Chinese authorities have seized $14.5 billion in villas, cars, art and other assets owned by those with close links to former security chief Zhou Yongkang, the most powerful Chinese official to be targeted for corruption in over 60 years. Authorities have seized about 300 apartments, luxury liquor, antiques, silver, gold, and cash in both in yuan and foreign currencies, as well as local and overseas bonds and stocks.
As we’ve reported, Zhou once held one of the highest positions in the party, where he increased spending on public security to surpass that of even the Chinese military. He has been the reported target of a high level anti-corruption investigation personally overseen by chairman Xi Jinping. Zhou hasn’t been seen in public since late 2012, when he retired.
But going after Zhou isn’t just the latest front in Xi Jinping’s campaign to take down the corrupt high-level officials known as “tigers,” as well as lowly “flies.” The investigation of Zhou is also about political retribution. And the recent targeting of his staff, allies, and family members may be a warning shot to anyone considering allying with those that oppose Xi.
Zhou opposed the ouster of Bo Xilai, the former party secretary of Chongqing who was on track to join China’s powerful standing committee, possibly as the next head of domestic security. The figure of Bo, now in prison, still looms large over the party among those who support his approach to governing. He was a charismatic official with populist appeal who championed more state control of the economy, in direct contrast with some of the economic reforms Xi wants to implement.

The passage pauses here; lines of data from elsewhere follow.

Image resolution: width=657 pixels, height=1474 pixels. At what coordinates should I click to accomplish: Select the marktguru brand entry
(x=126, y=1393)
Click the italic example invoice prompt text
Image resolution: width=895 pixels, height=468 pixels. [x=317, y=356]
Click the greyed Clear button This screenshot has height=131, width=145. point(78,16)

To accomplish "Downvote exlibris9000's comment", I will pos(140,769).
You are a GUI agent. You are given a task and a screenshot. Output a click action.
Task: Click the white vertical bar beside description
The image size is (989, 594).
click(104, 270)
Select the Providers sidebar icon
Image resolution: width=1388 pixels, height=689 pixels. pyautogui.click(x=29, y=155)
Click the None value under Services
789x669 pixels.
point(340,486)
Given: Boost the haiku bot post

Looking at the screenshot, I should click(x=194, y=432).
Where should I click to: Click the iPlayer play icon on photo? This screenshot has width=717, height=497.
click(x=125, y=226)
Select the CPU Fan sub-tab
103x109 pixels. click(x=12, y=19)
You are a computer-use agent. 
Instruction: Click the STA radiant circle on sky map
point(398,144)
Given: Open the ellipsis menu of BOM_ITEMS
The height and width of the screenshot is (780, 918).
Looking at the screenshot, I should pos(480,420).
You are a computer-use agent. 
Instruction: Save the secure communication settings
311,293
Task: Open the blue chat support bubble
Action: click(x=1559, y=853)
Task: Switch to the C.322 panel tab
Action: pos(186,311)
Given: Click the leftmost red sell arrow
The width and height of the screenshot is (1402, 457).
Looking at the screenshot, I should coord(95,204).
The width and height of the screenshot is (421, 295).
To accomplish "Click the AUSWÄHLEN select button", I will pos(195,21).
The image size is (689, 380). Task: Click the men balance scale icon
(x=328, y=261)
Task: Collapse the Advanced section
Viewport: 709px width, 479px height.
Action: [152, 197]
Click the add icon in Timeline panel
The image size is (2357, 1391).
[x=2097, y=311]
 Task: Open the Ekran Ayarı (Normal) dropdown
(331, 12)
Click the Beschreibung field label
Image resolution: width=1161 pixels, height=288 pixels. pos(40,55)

Now, virtually anyone with connections to Zhou is at risk. Over 300 of Zhou’s relatives, political allies, staff and other associates have been detained or questioned over the past four months, according to Reuters, which cites two unnamed sources who had been briefed on the investigation. That includes about 10 officials who rank as high as vice minister—as well as over 20 of Zhou’s bodyguards, drivers, and other staff. ChinaFile and Foreign Policy have translated this graphic (paywall) that maps out the web of Zhou’s connections:
This crackdown is a risky move for Xi, who is still consolidating power over the party. He has broken an unspoken rule that retired members of the powerful Standing Committee, also known as party “elders,” are not to be investigated. Putting Zhou on trial could further distance a public that’s already weary of the party’s show trials and corruption cases. Bo Xilai’s trial, for instance, galvanized his supporters, some of whom demonstrated outside of the courthouse. Even former president Jiang Zemin, who has been supportive of the corruption crackdown, has reportedly cautioned (paywall) Xi against going too far.
Zhou, as a former member of the standing committee and domestic security head, was privy to many backdoor dealings, and could well have damning information about other party officials. If he’s about to go down, he just might try to take the party with him.